Fire District 5 accepts new ladder truck from Tacoma

ELMA — Grays Harbor Fire District 5 commissioners formally accepted the donation of a new ladder truck at their Feb. 7 meeting.

The donation comes from Schnitzer Steel Industries, Inc., which operates a metals recycling yard out of the Port of Tacoma. The truck is a 1983 Pierce Dash model, with a 75-foot ladder, and includes a 750-gallon water tank, a 2003 Waterouse 1,500 gallon-per-minute pump and scene lights and is pre-plumbed for a generator. It has a Detroit 6v-92 engine with 30,000 miles.

District 5 volunteer captain Chad Thomas, who works for Schnitzer Steel, helped facilitate the donation, as did Schnitzer Steel purchasing manager at the Tacoma site, Jim Osborne. Osborne is also a retired longtime volunteer firefighter and public education coordinator for the Riverside Fire and Rescue Department in Pierce County.

The Tacoma Schnitzer operation had a fire brigade and purchased the truck five years ago from Central Kitsap Fire & Rescue, according to District 5’s Capt. Adam Fulbright

The truck hasn’t been sitting around rusting, either, District 5 Chief Dan Prater said. Central Kitsap had been using it as a reserve truck and “kind of as a suppression sprinkler system,” Fulbright said.

It will help keep firefighters from risking their lives on roofs during raging structure fires, Prater noted. And in the case of chimney fires, they won’t be going on roofs at all, he said.

“An aerial device is huge for our agency,” Prater said. “A brand new aerial (truck) runs you half a million to a million bucks.”

And “this isn’t just District 5,” the chief added. “This is huge for East County that we’ve never, ever had out here.” The truck “will be available for mutual aid requests,” Prater said. “It’s a unique piece of apparatus with the nearest (other) one to us is in Montesano.”

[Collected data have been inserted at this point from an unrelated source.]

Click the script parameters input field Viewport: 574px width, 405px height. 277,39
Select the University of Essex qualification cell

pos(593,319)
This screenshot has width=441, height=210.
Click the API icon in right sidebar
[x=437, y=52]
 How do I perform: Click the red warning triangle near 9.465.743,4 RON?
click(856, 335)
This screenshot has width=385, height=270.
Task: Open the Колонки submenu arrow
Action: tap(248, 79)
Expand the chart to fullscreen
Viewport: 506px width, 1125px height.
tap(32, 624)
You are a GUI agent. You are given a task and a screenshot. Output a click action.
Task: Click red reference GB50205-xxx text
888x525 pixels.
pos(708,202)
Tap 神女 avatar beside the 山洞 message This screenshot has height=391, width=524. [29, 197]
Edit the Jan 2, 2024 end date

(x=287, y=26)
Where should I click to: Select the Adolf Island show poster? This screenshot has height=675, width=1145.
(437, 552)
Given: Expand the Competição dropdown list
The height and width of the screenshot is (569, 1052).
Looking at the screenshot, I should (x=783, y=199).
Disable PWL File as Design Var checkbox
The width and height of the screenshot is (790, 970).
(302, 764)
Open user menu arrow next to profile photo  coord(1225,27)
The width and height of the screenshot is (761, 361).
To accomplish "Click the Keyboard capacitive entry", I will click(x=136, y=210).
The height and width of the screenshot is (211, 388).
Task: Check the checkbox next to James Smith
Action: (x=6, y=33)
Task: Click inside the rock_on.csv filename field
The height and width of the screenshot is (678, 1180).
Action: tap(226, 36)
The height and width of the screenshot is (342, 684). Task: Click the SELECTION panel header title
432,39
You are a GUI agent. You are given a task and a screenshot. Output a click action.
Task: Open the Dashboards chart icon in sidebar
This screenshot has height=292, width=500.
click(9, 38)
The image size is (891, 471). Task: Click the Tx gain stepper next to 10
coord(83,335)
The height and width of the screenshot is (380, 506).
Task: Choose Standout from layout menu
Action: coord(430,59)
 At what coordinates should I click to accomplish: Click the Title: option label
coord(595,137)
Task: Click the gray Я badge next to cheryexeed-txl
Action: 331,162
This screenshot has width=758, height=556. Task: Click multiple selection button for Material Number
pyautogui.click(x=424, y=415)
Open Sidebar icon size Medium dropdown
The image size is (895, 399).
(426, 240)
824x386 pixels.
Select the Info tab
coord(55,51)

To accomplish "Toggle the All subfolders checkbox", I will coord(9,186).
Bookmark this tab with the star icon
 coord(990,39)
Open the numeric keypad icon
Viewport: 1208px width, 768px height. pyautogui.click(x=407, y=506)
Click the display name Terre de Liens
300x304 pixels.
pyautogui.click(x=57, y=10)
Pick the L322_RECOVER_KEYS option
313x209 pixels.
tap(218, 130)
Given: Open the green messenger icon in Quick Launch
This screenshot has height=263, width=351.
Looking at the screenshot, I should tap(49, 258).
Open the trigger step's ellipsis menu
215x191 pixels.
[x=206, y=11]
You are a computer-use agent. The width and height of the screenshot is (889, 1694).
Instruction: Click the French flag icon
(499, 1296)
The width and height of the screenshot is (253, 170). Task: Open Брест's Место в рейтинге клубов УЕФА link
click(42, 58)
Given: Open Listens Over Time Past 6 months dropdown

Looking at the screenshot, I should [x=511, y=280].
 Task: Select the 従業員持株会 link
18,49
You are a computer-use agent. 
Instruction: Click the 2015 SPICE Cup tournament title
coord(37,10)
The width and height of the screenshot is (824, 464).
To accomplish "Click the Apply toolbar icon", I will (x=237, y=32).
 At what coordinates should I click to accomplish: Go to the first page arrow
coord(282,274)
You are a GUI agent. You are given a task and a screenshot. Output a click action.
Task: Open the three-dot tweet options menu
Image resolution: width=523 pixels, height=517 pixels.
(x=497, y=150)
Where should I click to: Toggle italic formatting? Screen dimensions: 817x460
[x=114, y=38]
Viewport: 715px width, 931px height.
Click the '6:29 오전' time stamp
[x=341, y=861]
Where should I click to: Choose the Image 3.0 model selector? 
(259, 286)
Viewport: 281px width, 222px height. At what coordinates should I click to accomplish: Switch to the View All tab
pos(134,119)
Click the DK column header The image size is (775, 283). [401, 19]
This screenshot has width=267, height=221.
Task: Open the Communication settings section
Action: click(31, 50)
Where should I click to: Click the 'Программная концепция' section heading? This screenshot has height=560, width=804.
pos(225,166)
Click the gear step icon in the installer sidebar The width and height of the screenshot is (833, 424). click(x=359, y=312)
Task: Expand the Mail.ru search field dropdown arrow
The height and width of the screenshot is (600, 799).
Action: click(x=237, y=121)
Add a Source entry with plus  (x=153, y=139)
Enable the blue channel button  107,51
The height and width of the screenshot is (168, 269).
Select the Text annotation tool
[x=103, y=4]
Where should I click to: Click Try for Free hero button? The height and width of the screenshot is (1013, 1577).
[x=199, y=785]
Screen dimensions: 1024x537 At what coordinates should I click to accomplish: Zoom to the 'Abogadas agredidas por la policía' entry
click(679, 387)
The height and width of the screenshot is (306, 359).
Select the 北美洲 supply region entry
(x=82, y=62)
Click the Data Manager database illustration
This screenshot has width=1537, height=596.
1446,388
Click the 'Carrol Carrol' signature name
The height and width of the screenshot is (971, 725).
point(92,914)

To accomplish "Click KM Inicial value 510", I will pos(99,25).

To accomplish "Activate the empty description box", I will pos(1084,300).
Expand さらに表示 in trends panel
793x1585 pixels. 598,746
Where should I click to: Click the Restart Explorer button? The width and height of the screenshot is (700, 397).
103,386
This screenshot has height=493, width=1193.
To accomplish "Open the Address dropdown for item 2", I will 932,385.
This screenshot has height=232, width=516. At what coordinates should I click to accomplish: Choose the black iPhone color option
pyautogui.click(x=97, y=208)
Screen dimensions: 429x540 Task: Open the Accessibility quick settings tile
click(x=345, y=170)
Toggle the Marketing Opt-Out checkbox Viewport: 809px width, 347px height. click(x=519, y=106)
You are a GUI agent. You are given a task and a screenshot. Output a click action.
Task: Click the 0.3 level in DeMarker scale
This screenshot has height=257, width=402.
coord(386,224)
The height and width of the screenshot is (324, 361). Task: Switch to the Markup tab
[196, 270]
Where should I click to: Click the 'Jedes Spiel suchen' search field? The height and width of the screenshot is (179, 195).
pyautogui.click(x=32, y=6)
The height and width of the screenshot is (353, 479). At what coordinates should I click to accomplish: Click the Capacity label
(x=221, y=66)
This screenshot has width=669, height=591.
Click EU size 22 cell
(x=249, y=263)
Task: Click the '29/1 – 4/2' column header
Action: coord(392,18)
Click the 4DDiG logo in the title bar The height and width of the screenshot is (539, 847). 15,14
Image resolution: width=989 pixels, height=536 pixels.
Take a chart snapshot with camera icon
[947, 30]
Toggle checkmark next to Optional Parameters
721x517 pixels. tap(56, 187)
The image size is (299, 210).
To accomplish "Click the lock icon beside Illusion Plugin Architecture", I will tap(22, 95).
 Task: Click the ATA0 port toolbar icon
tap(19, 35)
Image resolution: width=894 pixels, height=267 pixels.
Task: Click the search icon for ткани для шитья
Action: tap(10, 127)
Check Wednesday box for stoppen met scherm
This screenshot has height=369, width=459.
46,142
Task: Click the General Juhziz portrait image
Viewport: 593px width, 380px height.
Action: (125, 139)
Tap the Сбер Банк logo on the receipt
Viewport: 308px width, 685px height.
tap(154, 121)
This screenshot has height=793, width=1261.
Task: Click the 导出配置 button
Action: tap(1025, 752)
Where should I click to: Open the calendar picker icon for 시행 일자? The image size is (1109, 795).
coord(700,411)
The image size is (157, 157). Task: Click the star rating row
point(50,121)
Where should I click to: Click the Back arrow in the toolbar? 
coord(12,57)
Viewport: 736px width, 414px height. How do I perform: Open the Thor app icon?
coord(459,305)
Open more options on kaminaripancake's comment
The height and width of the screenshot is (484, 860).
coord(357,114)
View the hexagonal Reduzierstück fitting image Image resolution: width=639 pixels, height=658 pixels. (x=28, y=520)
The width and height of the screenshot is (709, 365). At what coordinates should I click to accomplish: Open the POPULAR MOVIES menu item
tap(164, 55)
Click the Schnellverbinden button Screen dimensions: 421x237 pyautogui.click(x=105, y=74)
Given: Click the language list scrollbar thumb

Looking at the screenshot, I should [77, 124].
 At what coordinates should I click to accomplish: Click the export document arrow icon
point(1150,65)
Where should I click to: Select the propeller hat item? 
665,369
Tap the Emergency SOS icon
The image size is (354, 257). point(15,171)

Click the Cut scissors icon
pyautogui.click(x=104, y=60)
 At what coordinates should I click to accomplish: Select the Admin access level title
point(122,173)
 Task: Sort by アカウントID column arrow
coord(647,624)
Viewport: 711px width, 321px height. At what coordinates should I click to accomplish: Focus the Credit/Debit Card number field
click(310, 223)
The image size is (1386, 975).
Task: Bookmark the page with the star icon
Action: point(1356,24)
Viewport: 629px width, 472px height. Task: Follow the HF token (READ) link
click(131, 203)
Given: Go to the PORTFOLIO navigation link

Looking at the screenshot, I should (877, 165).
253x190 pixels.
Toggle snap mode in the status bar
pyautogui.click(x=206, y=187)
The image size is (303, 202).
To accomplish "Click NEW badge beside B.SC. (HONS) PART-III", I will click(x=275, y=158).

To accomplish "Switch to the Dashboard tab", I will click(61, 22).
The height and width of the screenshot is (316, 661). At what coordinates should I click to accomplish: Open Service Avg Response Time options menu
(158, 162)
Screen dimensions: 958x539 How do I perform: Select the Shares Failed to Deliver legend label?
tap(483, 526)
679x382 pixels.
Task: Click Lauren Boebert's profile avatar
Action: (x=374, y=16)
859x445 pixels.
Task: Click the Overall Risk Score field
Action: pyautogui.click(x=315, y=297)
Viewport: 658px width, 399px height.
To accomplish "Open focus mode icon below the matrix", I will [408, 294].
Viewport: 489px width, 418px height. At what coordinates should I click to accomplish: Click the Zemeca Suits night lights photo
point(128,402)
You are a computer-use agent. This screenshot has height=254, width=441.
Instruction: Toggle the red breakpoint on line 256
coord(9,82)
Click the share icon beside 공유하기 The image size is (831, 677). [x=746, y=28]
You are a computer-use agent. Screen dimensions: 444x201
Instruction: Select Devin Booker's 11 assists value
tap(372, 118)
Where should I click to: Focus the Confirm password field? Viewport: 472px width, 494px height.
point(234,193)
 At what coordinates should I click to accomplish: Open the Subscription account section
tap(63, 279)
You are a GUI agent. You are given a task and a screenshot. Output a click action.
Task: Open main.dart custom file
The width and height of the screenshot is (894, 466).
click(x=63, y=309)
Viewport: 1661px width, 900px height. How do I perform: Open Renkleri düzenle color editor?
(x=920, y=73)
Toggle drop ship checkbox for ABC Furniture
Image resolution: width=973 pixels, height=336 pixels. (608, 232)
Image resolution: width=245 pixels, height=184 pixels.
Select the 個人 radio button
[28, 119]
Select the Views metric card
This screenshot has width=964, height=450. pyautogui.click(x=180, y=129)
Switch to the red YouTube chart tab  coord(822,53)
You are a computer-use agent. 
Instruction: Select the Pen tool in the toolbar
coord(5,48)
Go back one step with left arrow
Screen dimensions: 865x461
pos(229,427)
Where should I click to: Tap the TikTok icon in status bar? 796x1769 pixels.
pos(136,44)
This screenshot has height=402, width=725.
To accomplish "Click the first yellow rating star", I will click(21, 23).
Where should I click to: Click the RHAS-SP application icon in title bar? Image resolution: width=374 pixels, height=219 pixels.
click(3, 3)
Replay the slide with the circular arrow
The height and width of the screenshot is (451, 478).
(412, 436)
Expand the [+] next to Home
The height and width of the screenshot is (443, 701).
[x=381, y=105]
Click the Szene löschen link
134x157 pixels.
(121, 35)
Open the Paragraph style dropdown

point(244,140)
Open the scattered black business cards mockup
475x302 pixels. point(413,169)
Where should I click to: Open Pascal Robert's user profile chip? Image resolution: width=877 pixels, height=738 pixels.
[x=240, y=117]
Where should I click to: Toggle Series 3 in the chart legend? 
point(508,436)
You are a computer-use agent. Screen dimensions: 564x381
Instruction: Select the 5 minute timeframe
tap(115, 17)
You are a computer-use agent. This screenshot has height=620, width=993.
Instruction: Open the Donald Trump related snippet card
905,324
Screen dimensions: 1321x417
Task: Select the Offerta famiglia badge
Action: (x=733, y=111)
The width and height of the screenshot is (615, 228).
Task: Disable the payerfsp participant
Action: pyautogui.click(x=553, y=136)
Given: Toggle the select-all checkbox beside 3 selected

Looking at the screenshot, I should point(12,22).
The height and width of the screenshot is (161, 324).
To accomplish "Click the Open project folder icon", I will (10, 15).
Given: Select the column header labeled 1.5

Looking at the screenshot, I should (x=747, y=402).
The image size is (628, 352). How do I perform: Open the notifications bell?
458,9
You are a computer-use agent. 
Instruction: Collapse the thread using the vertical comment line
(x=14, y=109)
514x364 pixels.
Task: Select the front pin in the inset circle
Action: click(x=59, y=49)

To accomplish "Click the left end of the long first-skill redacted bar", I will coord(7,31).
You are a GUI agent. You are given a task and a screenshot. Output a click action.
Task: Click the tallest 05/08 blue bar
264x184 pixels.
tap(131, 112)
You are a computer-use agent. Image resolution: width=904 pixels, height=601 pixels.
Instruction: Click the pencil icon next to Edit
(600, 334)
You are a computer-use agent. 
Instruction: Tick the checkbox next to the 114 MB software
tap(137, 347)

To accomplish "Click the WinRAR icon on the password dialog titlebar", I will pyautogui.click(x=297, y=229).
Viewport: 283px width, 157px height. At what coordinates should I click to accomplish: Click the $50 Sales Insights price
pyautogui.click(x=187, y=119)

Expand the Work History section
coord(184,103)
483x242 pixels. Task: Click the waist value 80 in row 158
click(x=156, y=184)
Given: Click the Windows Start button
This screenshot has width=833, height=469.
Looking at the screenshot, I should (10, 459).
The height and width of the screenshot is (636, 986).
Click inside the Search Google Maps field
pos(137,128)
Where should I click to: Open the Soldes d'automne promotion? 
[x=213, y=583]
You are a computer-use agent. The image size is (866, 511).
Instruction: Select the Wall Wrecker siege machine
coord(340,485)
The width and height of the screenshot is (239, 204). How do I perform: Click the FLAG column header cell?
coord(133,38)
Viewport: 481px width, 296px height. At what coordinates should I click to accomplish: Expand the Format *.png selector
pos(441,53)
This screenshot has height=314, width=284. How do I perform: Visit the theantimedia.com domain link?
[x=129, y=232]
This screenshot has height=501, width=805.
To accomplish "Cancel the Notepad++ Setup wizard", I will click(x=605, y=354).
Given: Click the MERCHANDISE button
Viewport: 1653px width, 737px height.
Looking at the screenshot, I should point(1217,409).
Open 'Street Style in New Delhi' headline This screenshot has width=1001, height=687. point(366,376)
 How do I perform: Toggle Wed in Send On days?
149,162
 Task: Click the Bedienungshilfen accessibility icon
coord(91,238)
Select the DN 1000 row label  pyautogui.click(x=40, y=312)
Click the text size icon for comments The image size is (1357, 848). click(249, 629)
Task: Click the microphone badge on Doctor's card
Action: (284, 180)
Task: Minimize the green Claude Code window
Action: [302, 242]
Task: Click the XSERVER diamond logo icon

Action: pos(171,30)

“It’s going to be available for mutual aid response to our neighboring departments if they request it. So that’s why I feel it to be such a valuable asset to East Grays Harbor.

It will likely take about three months for the new apparatus to be operational and the crew trained in using it, Fulbright said, adding that residents in the area should also experience some benefits to their fire insurance plans.